Karagül'e

Bu amerikancılık zor zanaat. "Din kardeşleri"ne küffarı pazarlıyorsun. Eski ve tecrübeli amerikancıları geçmişsin ama bundan her zaman emin olman lazım. O arada "milli duyguları" da sürekli yükseklerde tutman gerek. Bir de sen söylemiş olmalısın, söyletilmiş olmamalı. En azından hemen ilk bakışta öyle diyememeli her okuyan. Kısası, kırk tilki dolaşacak kuyrukları değmeden.

Karagül, yeni "tehdit" beğenmeye çalışmış. Hem de büyük bir öngörü ile yıllarca söylediğini de ekleyerek. Meğer ta 2004'te sormuş. "Karadeniz ABD gölü mü" olacak diye. 2003'te ABD'nin taleplerini nasıl olsa herkes unuttu diye coşmuş. 2005'te ise niyetini de tastamam açıklamış terörün Doğu Karadeniz'e yerleşmeye çalıştığını ifşa ederek. Şimdi ise Trabzon'u ABD'ye verelim mi diye soruyor.

Bu Karagül'ün sorularından çekinmek lazım. Ne sorsa üç vakte kadar cevabını da alıyor. Şimdi de Trabzon'u pazarlamanın alıştırmalarına çıkmış. Her uşağı kendi gibi belleyince insan, Karadeniz uşaklarını da coni uşağı yapmanın kolay yollarını arıyor. Anlatmış. Analiz etmiş. İşte Pakistan teröre teslim oluyormuş, ABD artık onu da listeye almış. O koridor kapanınca, başka koridor gerekirmiş.

Yazmış bitirmiş.

ABD, Kırgızistan'da Manas Üssü'nden kovuldu ya, kötü örnek olmasın diye Manas'la başlamış Trabzon'u vermeye gelmiş. ABD kovulursa Rusya gelir aman ha! Zaten bu Rusların gözü hep sıcak sulardaydı. İlkokulda, ortaokulda, lisede ve her yerde belletmişlerdi. Unutan varsa diye.

Gidiversin ABD bizim İncirlik'ten ve diğer üslerden diye akla getirmek yok. Aman oradan kovuldular, misafirperverlik gösterelim. O misafirperverliği biliriz biz. Elde fırça, badem bıyıklarla duvarları boyar bunlar Karaköy'de...

Memleketi pazarlama merakı başkişiden başlayınca, kalanı da kokuyor elbet. Neresinden tutsak da, bir "katkı"mız olsa memlekete. Yok, aslında tersi doğru. Neresinden tutsak da bir katkısı olsa memleketin bize. Düsturu bu olanın cesareti de bir yere kadar.

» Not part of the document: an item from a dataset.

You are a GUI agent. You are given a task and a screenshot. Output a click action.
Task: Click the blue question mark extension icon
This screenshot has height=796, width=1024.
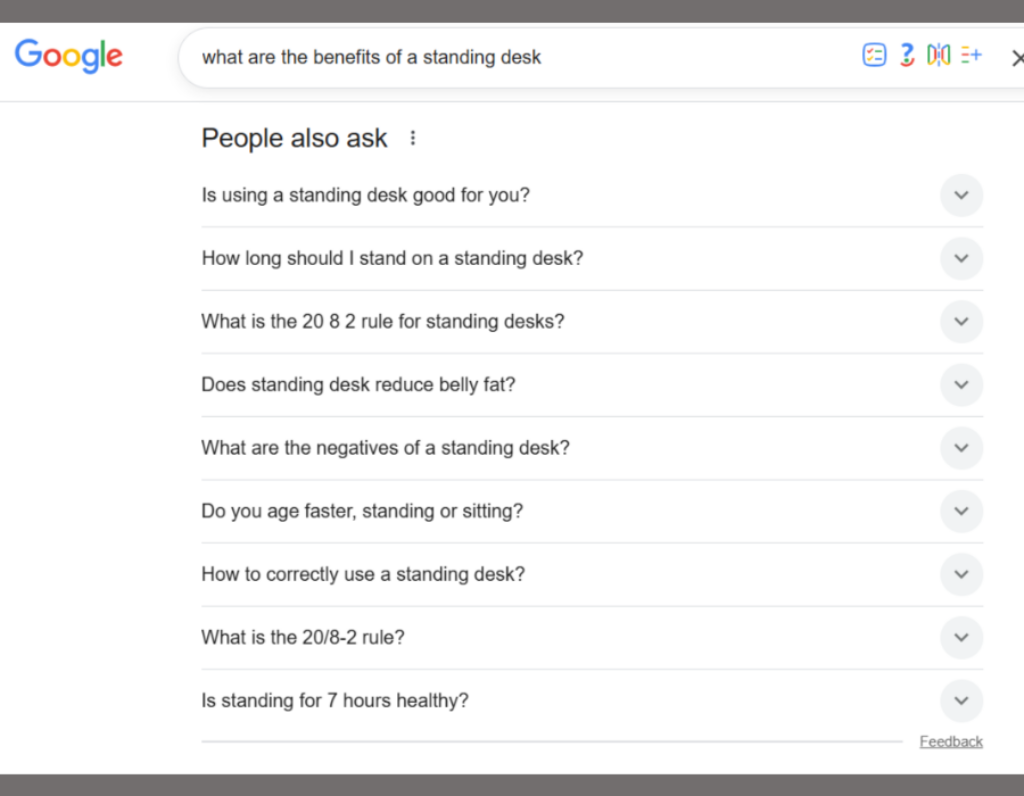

Oysa geçen hafta da yazmıştık. Bu zamanların, şafakların, yıldızların tüm yazarları şu Mümtaz'er kardeşlerini okumadan yazmasınlar, örnek alsınlar. Hem geçmişin yükünü sırtta küfe bellemezler, hem de "dürüstlüğün" rahatlığı ile yazarlar.

Osmanlı'yı güçlü kılan adaletiymiş, ahlaki üstünlüğüymüş. Bölgemizin adalete ve adalet dağıtacak düzenli ve istikrarlı bir güce ihtiyacı varmış. 'Küçük Türkiye' milliyetçiliğini bırakıp yayılmak gerekirmiş. Bak İbrahim kardeş, ne güzel demiş arkadaşın. Böyle büyük büyük projelerde niye Türkiye'nin rolünü açıktan söylemezsin. Çekinmek yakışıyor mu sana?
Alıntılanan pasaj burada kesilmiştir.